Cinq ans après l’assassinat du président Jovenel Moïse, les autorités haïtiennes ont organisé ce mardi 7 juillet 2026 une cérémonie de commémoration à la Villa d’Accueil, à Port-au-Prince. Un hommage marqué par la présence de plusieurs responsables de l’État, dont des membres du gouvernement, des représentants de la Présidence et du Conseil des ministres, ainsi que des cadres de la Police nationale d’Haïti (PNH) et des Forces armées d’Haïti (FAd’H).
La cérémonie, placée sous l’impulsion du Premier ministre Alix Didier Fils-Aimé, a été marquée par une messe de requiem célébrée par le Révérend Père Jean Robert Louis. Dans son homélie, le célébrant a évoqué le caractère inéluctable de la mort et appelé les participants à la vigilance, rappelant que la vie humaine reste imprévisible.
Mais au-delà des prières et des hommages officiels, cette commémoration intervient dans un contexte où une question demeure centrale : qui sont les véritables commanditaires de l’assassinat du président Jovenel Moïse ? Cinq ans après l’attaque qui a coûté la vie au chef de l’État dans la nuit du 6 au 7 juillet 2021, l’absence de réponses définitives continue d’alimenter les frustrations et les interrogations dans la société haïtienne.
La sonnerie aux morts, observée à la fin de la cérémonie, a rappelé la gravité de cet événement qui a bouleversé l’ordre politique du pays. Toutefois, pour une partie de l’opinion publique, les hommages ne sauraient remplacer l’exigence de justice et de vérité autour d’un assassinat qui reste l’un des dossiers les plus sensibles de l’histoire récente d’Haïti.
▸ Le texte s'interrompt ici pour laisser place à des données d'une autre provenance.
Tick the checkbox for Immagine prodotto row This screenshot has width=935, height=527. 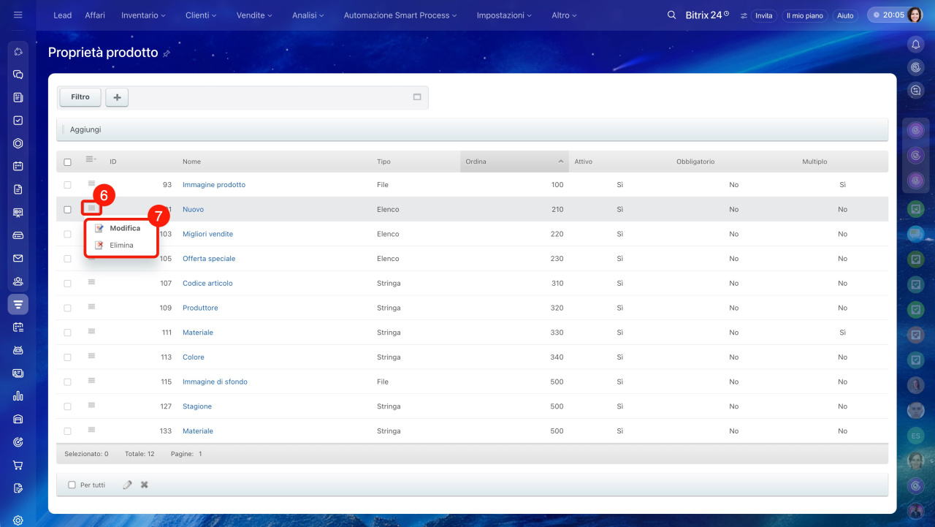(68, 185)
Si les autorités affirment vouloir préserver la mémoire de l’ancien président, le temps écoulé depuis son meurtre renforce également les attentes autour de l’enquête judiciaire et de l’identification complète des responsables. Cinq ans après, la mémoire de Jovenel Moïse reste ainsi associée à une double réalité : celle d’un président honoré lors de cérémonies officielles, mais aussi celle d’une victime dont l’assassinat demeure entouré de nombreuses zones d’ombre.